How to work up to it: You can target each muscle directly, but you’ll get a really good bang for your buck by doing unilateral (one-sided) leg exercises like:
Lunges (forward and/or reverse)
Step-downs, in which you control the lowering-down portion of the movement and then use your free leg to help push you back up to the top
Pistol squats to a box, where you sit down on a box or bench behind you and then stand back up using only one leg (I sometimes call these “one-leg stand-ups”). If the box is fairly tall, these are a lot easier than regular pistol squats.
While you work on your hip flexor strength (seated and hanging leg raises are great, by the way), you can take them out of the equation for the moment by holding your toes with your hand as you descend into your squat.
Improve your balance
One-legged exercises will help you build this balance, but so will standing balance exercises, like standing on one foot while you brush your teeth. Once you’re stable standing up, try moving around and bending your knee. Notice how you have to move your butt back and chest forward to stay balanced as your knee bends. This will become very important.

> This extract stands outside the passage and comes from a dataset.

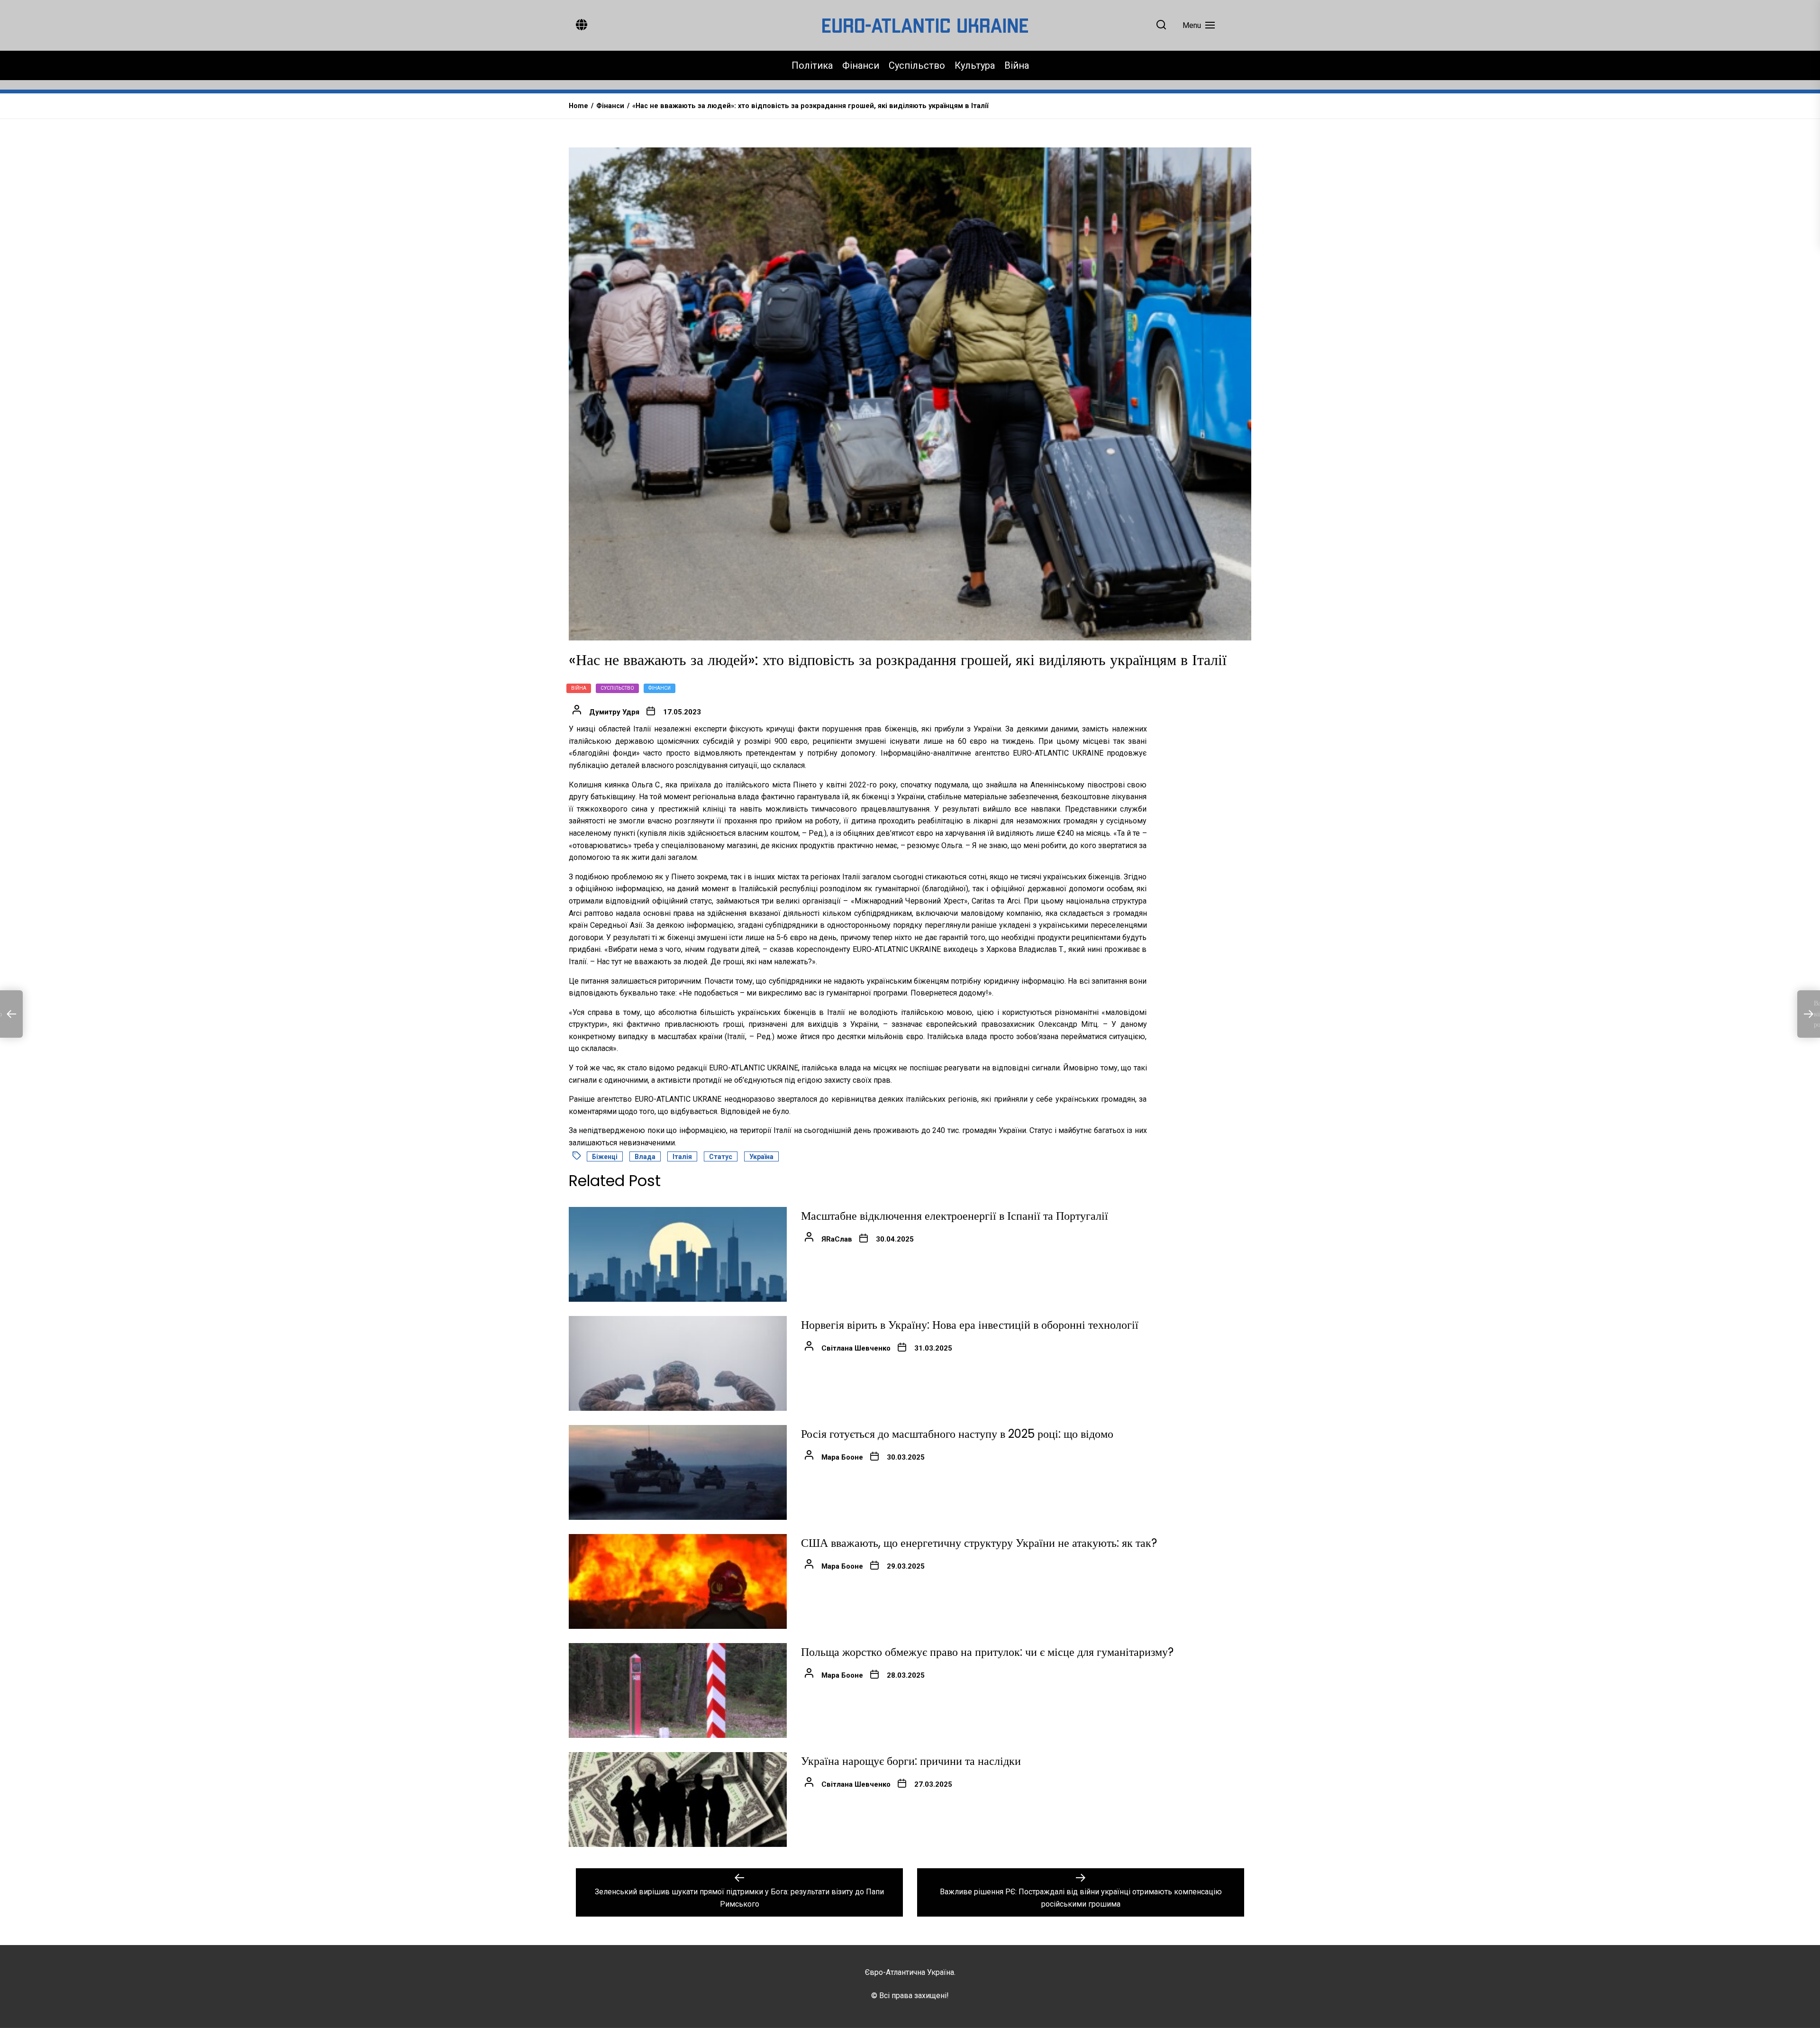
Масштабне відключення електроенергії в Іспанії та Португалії (954, 1216)
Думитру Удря (614, 712)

Pistol squats are most impressive when they’re done “ass-to-grass,” going as far down as your body will allow. This means your butt is nearly touching your shoes, and typically your knees will need to go pretty far forward of your toes. (And no, you won’t ruin your knees by putting your knees over your toes.)
How to work up to it: Here are some tips for ankle mobility, which include stretches but also a few quick fixes like wearing shoes with an elevated heel.
Practice is crucial
Finally, we come to the truth that skilled movements take practice. The stronger and more mobile you are, the less practice it may take, but ultimately you need to learn how to do a pistol squat. Being able to balance on one foot while standing up isn’t the same thing as being able to balance when you’re fully in the squat position, and you’ll have to be able to balance as you descend through all the positions in between.
How to work up to it: One way to practice before you’ve gotten the full move down is to lower yourself down on one leg, roll onto your back, and then try to roll forward again, balance on your foot and stand up. This gives you some momentum, which helps when you don’t quite have the strength to accelerate yourself upward yet.
Ultimately, there’s no one-size-fits-all answer to how to get your first pistol squat. Some people have the strength but are missing the mobility, or vice versa. Some people are at a disadvantage in one way but have an advantage somewhere else; for example, I have mile-long thighbones, which means I have to get into a pretty extreme knees-over-toes position, but I also have good enough ankle mobility to get there and to be strong in that position. Figure out what you’re missing, and eliminate your weak points. And if you aren’t sure what your weak point is, just work on everything. You’ll get there soon enough.